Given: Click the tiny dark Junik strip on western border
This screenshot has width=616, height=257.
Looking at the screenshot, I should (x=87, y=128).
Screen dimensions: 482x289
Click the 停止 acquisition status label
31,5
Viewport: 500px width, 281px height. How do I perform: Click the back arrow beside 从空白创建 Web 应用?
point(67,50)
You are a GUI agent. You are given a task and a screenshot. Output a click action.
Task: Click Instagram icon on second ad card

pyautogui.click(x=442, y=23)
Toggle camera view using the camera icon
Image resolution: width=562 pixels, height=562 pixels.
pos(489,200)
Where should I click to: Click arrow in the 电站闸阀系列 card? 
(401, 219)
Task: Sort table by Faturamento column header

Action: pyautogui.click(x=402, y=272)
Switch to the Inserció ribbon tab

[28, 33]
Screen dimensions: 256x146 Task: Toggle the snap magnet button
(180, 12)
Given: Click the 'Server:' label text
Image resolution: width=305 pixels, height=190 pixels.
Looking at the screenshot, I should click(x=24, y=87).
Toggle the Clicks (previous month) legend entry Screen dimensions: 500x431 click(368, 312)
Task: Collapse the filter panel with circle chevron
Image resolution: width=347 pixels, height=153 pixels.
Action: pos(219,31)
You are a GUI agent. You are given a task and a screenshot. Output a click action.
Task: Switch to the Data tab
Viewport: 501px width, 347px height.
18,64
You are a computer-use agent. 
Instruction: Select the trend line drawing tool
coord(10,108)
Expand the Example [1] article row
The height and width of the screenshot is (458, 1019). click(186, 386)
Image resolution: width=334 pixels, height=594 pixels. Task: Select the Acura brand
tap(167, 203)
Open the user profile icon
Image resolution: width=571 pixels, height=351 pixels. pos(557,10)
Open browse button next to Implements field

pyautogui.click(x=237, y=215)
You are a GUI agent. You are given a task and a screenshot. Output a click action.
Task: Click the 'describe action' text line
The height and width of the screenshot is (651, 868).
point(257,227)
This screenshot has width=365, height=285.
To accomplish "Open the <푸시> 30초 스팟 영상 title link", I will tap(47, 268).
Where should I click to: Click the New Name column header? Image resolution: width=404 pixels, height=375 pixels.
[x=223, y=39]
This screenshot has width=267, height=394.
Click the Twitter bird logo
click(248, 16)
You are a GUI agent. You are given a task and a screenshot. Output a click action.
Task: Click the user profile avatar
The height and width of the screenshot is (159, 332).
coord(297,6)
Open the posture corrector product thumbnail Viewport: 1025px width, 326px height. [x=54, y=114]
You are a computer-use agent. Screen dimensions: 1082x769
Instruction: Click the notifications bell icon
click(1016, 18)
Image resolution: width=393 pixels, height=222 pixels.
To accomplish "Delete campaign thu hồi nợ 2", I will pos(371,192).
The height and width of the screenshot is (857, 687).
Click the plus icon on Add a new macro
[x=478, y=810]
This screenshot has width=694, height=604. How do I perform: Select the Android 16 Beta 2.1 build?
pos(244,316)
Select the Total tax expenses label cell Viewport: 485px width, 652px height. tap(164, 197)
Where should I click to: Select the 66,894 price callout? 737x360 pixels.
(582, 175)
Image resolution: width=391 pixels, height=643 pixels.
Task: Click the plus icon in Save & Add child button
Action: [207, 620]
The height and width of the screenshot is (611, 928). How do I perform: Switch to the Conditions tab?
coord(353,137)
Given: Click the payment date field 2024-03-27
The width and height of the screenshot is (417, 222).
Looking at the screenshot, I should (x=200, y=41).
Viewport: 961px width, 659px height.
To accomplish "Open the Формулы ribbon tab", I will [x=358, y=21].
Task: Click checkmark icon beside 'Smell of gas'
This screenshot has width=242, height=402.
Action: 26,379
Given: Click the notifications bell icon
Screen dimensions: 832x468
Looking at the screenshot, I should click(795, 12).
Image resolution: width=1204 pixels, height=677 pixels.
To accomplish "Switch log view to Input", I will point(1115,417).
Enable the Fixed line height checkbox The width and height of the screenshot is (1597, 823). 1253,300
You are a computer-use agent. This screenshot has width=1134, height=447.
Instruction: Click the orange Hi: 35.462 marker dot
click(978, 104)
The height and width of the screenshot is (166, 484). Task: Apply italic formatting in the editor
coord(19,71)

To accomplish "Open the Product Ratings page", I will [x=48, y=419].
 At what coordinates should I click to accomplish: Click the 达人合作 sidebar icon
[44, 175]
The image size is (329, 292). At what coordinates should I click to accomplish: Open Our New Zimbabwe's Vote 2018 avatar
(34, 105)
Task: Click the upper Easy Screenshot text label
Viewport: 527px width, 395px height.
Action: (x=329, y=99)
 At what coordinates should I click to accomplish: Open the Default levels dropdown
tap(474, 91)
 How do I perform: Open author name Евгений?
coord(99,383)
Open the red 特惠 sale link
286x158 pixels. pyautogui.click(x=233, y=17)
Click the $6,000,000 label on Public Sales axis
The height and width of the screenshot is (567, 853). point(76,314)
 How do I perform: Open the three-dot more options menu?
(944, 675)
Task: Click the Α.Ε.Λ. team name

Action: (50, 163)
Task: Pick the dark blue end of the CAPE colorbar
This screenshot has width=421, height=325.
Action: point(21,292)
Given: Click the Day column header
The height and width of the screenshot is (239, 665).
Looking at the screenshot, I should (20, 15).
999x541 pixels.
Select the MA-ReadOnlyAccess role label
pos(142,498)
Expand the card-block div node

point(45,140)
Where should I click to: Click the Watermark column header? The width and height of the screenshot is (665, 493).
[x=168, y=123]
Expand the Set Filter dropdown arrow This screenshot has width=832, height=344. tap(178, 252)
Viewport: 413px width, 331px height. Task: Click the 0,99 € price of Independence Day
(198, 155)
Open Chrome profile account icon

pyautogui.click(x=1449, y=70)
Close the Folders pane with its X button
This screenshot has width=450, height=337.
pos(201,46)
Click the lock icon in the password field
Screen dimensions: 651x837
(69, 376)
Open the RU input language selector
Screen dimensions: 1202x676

┄┄┄┄┄┄

To do> Give back the entries above precisely as they appear.

Exercise response>
Given: Click the tiny dark Junik strip on western border
This screenshot has width=616, height=257.
Looking at the screenshot, I should (x=87, y=128).
Screen dimensions: 482x289
Click the 停止 acquisition status label
31,5
Viewport: 500px width, 281px height. How do I perform: Click the back arrow beside 从空白创建 Web 应用?
point(67,50)
You are a GUI agent. You are given a task and a screenshot. Output a click action.
Task: Click Instagram icon on second ad card

pyautogui.click(x=442, y=23)
Toggle camera view using the camera icon
Image resolution: width=562 pixels, height=562 pixels.
pos(489,200)
Where should I click to: Click arrow in the 电站闸阀系列 card? 
(401, 219)
Task: Sort table by Faturamento column header

Action: pyautogui.click(x=402, y=272)
Switch to the Inserció ribbon tab

[28, 33]
Screen dimensions: 256x146 Task: Toggle the snap magnet button
(180, 12)
Given: Click the 'Server:' label text
Image resolution: width=305 pixels, height=190 pixels.
Looking at the screenshot, I should click(x=24, y=87).
Toggle the Clicks (previous month) legend entry Screen dimensions: 500x431 click(368, 312)
Task: Collapse the filter panel with circle chevron
Image resolution: width=347 pixels, height=153 pixels.
Action: pos(219,31)
You are a GUI agent. You are given a task and a screenshot. Output a click action.
Task: Switch to the Data tab
Viewport: 501px width, 347px height.
18,64
You are a computer-use agent. 
Instruction: Select the trend line drawing tool
coord(10,108)
Expand the Example [1] article row
The height and width of the screenshot is (458, 1019). click(186, 386)
Image resolution: width=334 pixels, height=594 pixels. Task: Select the Acura brand
tap(167, 203)
Open the user profile icon
Image resolution: width=571 pixels, height=351 pixels. pos(557,10)
Open browse button next to Implements field

pyautogui.click(x=237, y=215)
You are a GUI agent. You are given a task and a screenshot. Output a click action.
Task: Click the 'describe action' text line
The height and width of the screenshot is (651, 868).
point(257,227)
This screenshot has width=365, height=285.
To accomplish "Open the <푸시> 30초 스팟 영상 title link", I will tap(47, 268).
Where should I click to: Click the New Name column header? Image resolution: width=404 pixels, height=375 pixels.
[x=223, y=39]
This screenshot has width=267, height=394.
Click the Twitter bird logo
click(248, 16)
You are a GUI agent. You are given a task and a screenshot. Output a click action.
Task: Click the user profile avatar
The height and width of the screenshot is (159, 332).
coord(297,6)
Open the posture corrector product thumbnail Viewport: 1025px width, 326px height. [x=54, y=114]
You are a computer-use agent. Screen dimensions: 1082x769
Instruction: Click the notifications bell icon
click(1016, 18)
Image resolution: width=393 pixels, height=222 pixels.
To accomplish "Delete campaign thu hồi nợ 2", I will pos(371,192).
The height and width of the screenshot is (857, 687).
Click the plus icon on Add a new macro
[x=478, y=810]
This screenshot has width=694, height=604. How do I perform: Select the Android 16 Beta 2.1 build?
pos(244,316)
Select the Total tax expenses label cell Viewport: 485px width, 652px height. tap(164, 197)
Where should I click to: Select the 66,894 price callout? 737x360 pixels.
(582, 175)
Image resolution: width=391 pixels, height=643 pixels.
Task: Click the plus icon in Save & Add child button
Action: [207, 620]
The height and width of the screenshot is (611, 928). How do I perform: Switch to the Conditions tab?
coord(353,137)
Given: Click the payment date field 2024-03-27
The width and height of the screenshot is (417, 222).
Looking at the screenshot, I should (x=200, y=41).
Viewport: 961px width, 659px height.
To accomplish "Open the Формулы ribbon tab", I will [x=358, y=21].
Task: Click checkmark icon beside 'Smell of gas'
This screenshot has width=242, height=402.
Action: 26,379
Given: Click the notifications bell icon
Screen dimensions: 832x468
Looking at the screenshot, I should click(795, 12).
Image resolution: width=1204 pixels, height=677 pixels.
To accomplish "Switch log view to Input", I will point(1115,417).
Enable the Fixed line height checkbox The width and height of the screenshot is (1597, 823). 1253,300
You are a computer-use agent. This screenshot has width=1134, height=447.
Instruction: Click the orange Hi: 35.462 marker dot
click(978, 104)
The height and width of the screenshot is (166, 484). Task: Apply italic formatting in the editor
coord(19,71)

To accomplish "Open the Product Ratings page", I will [x=48, y=419].
 At what coordinates should I click to accomplish: Click the 达人合作 sidebar icon
[44, 175]
The image size is (329, 292). At what coordinates should I click to accomplish: Open Our New Zimbabwe's Vote 2018 avatar
(34, 105)
Task: Click the upper Easy Screenshot text label
Viewport: 527px width, 395px height.
Action: (x=329, y=99)
 At what coordinates should I click to accomplish: Open the Default levels dropdown
tap(474, 91)
 How do I perform: Open author name Евгений?
coord(99,383)
Open the red 特惠 sale link
286x158 pixels. pyautogui.click(x=233, y=17)
Click the $6,000,000 label on Public Sales axis
The height and width of the screenshot is (567, 853). point(76,314)
 How do I perform: Open the three-dot more options menu?
(944, 675)
Task: Click the Α.Ε.Λ. team name

Action: (50, 163)
Task: Pick the dark blue end of the CAPE colorbar
This screenshot has width=421, height=325.
Action: point(21,292)
Given: Click the Day column header
The height and width of the screenshot is (239, 665).
Looking at the screenshot, I should (20, 15).
999x541 pixels.
Select the MA-ReadOnlyAccess role label
pos(142,498)
Expand the card-block div node

point(45,140)
Where should I click to: Click the Watermark column header? The width and height of the screenshot is (665, 493).
[x=168, y=123]
Expand the Set Filter dropdown arrow This screenshot has width=832, height=344. tap(178, 252)
Viewport: 413px width, 331px height. Task: Click the 0,99 € price of Independence Day
(198, 155)
Open Chrome profile account icon

pyautogui.click(x=1449, y=70)
Close the Folders pane with its X button
This screenshot has width=450, height=337.
pos(201,46)
Click the lock icon in the password field
Screen dimensions: 651x837
(69, 376)
Open the RU input language selector
Screen dimensions: 1202x676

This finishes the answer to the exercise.